Extracted material below:

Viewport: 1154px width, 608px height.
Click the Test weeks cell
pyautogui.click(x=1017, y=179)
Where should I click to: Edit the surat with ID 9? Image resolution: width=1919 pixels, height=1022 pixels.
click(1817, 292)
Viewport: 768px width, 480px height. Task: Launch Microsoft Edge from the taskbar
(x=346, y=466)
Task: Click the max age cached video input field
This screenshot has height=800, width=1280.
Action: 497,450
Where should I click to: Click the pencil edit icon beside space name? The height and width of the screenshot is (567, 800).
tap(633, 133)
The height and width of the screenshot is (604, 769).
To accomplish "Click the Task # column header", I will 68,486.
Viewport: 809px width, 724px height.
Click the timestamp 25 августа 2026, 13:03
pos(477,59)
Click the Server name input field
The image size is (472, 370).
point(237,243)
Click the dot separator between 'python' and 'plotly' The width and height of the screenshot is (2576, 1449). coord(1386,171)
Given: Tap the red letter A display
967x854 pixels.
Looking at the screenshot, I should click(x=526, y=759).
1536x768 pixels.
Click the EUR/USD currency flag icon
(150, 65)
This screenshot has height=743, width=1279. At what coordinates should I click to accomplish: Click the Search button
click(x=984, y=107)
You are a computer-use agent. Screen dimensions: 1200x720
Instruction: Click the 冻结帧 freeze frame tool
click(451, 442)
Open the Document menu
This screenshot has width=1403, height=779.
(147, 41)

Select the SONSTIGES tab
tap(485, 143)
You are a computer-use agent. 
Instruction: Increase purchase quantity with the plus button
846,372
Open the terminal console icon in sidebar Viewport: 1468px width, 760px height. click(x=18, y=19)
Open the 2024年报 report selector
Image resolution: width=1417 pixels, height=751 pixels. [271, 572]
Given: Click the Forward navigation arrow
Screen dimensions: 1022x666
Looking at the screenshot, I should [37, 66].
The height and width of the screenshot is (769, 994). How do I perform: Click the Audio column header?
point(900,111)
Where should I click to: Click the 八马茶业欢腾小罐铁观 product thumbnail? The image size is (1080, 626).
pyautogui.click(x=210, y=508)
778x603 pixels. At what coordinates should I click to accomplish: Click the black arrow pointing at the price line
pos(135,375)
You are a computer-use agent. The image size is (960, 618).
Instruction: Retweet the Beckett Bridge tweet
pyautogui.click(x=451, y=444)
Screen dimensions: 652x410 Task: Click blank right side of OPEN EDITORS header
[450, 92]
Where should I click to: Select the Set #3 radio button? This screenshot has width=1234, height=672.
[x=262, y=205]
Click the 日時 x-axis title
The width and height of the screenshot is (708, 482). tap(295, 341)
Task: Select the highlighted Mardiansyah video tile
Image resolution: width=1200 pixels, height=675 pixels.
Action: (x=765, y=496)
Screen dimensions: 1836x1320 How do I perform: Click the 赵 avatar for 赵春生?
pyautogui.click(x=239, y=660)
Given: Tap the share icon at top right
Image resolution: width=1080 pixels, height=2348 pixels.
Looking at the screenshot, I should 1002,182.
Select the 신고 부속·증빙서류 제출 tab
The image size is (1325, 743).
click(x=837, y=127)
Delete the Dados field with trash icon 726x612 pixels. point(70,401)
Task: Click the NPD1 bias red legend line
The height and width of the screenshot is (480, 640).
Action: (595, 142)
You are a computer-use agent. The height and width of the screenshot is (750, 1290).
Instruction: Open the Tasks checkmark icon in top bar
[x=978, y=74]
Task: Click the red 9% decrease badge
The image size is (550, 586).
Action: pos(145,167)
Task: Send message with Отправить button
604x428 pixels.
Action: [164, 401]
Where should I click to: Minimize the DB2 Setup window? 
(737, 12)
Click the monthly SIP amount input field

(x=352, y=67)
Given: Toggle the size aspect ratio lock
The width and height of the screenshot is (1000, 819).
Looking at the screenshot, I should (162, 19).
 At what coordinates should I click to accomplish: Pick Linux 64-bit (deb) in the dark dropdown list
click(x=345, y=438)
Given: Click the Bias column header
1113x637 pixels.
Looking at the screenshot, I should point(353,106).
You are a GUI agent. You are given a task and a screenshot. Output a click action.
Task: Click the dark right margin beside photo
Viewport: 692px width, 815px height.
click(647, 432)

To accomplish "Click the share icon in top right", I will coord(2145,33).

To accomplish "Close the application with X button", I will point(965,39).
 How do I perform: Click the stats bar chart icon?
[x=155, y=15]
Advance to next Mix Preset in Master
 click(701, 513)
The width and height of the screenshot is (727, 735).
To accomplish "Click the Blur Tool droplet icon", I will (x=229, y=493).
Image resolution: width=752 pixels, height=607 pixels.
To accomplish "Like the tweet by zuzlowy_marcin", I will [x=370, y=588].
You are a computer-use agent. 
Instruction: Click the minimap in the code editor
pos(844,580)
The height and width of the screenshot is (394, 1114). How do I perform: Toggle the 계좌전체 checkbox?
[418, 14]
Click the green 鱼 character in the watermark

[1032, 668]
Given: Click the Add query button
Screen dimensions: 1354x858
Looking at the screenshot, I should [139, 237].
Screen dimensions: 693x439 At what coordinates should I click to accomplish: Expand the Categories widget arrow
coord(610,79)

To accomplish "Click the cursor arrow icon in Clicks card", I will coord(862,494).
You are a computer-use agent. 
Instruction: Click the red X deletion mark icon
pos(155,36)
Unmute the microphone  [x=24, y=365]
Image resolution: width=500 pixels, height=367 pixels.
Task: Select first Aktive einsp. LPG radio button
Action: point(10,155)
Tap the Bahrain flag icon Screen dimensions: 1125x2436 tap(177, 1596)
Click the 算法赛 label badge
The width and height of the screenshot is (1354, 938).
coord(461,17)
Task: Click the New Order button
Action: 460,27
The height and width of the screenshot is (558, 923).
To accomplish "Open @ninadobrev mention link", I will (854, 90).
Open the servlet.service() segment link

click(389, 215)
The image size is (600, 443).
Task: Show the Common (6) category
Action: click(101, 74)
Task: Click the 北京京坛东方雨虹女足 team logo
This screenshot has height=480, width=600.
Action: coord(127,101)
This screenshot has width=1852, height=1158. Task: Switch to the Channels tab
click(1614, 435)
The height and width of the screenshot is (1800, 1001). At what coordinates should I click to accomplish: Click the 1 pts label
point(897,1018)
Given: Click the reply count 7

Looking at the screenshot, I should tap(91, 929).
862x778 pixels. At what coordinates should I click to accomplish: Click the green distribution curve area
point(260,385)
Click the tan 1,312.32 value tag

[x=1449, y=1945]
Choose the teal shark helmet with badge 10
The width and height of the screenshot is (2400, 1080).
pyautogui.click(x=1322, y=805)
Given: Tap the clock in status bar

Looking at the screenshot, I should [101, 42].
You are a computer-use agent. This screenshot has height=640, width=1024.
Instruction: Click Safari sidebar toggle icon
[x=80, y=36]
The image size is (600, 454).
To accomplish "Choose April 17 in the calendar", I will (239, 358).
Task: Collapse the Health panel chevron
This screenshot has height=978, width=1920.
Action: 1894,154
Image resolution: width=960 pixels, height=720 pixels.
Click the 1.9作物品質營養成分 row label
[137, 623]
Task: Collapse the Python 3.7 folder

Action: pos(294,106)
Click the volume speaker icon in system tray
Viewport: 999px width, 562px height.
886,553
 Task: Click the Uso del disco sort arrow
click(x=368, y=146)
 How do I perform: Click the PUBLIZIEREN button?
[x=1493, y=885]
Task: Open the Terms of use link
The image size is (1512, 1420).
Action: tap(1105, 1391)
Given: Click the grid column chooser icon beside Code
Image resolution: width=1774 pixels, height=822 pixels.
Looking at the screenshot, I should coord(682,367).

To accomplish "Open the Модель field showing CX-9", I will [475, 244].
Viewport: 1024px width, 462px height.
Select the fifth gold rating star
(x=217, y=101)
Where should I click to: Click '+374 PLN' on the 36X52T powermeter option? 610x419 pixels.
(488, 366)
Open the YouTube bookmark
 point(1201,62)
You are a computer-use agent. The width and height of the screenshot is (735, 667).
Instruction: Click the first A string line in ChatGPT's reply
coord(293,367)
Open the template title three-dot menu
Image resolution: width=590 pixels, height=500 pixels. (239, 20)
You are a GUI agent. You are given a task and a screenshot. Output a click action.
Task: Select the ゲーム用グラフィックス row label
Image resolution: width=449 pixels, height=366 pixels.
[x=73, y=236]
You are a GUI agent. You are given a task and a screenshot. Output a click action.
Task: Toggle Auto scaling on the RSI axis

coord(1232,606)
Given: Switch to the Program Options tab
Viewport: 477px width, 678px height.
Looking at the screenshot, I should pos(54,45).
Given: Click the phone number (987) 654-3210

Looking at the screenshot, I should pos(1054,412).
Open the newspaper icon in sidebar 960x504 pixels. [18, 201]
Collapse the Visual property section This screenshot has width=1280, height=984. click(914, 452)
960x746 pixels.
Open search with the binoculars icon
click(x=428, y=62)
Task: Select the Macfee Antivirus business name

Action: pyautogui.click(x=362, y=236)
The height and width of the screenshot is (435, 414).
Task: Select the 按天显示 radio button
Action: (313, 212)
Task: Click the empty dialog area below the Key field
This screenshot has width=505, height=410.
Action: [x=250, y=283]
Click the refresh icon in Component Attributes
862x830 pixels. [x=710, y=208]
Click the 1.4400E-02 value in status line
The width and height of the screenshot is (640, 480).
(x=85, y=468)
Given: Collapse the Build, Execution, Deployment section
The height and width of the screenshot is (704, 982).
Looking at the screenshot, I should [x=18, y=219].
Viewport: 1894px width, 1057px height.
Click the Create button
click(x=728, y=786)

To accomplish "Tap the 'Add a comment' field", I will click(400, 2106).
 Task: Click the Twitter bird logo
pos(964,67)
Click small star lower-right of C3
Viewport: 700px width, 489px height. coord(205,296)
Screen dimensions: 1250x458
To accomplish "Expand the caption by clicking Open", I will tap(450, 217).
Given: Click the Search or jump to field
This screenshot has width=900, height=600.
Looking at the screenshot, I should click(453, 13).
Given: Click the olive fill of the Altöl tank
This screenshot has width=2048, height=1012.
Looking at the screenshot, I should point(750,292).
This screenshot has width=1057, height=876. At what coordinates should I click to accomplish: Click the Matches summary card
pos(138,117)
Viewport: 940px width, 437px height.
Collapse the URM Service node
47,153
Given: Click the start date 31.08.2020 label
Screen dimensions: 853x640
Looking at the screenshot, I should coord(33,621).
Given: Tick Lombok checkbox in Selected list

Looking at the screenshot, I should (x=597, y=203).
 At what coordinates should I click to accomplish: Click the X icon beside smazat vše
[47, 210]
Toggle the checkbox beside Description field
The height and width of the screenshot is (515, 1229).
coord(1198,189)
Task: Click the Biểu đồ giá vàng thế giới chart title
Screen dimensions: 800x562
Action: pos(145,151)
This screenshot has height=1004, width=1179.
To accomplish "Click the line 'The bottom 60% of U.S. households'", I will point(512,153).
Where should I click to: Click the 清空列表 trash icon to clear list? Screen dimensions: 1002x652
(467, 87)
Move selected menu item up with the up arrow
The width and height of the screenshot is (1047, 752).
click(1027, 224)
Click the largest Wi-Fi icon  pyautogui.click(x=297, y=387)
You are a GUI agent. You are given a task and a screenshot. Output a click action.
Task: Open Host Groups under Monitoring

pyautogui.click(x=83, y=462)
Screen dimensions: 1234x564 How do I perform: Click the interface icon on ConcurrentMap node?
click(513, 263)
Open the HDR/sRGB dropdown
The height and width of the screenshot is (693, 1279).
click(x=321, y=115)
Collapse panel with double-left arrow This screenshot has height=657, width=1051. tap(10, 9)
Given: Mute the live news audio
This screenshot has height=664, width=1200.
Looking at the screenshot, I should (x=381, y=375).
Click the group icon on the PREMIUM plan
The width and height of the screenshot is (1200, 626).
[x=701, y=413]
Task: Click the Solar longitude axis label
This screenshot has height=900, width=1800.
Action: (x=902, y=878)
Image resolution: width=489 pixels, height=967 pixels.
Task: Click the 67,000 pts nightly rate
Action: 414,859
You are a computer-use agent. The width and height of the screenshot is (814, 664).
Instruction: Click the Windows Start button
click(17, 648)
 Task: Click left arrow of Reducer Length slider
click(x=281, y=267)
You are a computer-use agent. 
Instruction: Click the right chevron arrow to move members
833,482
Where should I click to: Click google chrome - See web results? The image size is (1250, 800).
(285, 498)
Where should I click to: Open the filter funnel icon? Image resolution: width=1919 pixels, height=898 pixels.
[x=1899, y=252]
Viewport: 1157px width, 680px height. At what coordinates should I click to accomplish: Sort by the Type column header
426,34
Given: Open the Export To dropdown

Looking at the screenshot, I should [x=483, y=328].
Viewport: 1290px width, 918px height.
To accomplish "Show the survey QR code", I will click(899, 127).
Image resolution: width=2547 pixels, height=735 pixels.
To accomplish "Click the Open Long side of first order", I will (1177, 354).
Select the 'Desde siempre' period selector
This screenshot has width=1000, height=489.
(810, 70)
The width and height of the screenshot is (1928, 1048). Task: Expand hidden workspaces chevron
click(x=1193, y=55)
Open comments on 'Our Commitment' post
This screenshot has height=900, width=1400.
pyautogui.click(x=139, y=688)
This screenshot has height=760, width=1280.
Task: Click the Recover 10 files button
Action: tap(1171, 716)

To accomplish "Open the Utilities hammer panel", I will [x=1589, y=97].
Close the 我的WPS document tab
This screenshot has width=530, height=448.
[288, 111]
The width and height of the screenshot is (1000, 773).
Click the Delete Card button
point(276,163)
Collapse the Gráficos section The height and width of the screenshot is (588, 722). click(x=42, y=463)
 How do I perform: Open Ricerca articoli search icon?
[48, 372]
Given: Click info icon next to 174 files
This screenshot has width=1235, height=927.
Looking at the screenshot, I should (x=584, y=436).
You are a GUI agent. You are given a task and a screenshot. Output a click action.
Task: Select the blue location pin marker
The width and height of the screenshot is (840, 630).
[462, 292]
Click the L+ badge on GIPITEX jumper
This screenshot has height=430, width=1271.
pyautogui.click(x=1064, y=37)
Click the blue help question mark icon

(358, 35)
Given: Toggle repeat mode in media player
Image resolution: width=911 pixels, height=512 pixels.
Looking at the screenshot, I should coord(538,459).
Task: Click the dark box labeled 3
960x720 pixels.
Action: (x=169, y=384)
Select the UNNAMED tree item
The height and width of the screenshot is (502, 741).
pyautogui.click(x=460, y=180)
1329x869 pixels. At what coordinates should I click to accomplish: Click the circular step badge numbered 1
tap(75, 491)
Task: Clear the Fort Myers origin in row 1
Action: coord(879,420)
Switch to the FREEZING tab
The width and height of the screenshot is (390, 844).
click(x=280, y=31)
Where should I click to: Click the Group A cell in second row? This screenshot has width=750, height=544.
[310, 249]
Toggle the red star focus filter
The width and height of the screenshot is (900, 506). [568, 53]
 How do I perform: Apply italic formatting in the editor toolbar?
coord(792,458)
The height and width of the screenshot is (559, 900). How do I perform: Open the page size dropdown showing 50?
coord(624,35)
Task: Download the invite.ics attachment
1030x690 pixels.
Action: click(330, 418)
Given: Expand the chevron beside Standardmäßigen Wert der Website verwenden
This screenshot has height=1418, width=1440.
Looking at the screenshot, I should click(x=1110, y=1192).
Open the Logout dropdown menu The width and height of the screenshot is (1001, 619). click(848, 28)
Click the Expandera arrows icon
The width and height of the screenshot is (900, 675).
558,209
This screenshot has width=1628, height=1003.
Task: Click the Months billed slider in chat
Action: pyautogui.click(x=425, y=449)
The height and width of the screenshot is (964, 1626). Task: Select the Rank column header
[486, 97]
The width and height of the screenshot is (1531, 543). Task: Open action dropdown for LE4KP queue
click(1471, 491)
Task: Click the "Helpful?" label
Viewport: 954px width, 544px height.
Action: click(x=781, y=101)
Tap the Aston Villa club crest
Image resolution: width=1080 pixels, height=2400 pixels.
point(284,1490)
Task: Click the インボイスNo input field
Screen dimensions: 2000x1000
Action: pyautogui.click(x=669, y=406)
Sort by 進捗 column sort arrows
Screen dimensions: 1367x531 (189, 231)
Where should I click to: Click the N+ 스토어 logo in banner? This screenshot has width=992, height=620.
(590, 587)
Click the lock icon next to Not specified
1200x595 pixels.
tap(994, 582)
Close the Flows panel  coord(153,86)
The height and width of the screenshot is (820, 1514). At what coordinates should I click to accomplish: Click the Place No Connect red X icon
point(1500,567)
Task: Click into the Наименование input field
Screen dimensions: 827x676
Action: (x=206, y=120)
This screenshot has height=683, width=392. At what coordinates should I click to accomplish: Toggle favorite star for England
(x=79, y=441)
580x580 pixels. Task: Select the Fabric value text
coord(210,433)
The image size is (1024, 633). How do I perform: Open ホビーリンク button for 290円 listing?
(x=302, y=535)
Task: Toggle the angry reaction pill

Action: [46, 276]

End of Extracted material.

### About this exercise
Transcribe each line of the data above, unaltered, from the one where "Open the YouTube bookmark" appears to the one where "Task: Select the ゲーム用グラフィックス row label" appears, inclusive of both.

### Answer for this exercise
Open the YouTube bookmark
 point(1201,62)
You are a computer-use agent. The width and height of the screenshot is (735, 667).
Instruction: Click the first A string line in ChatGPT's reply
coord(293,367)
Open the template title three-dot menu
Image resolution: width=590 pixels, height=500 pixels. (239, 20)
You are a GUI agent. You are given a task and a screenshot. Output a click action.
Task: Select the ゲーム用グラフィックス row label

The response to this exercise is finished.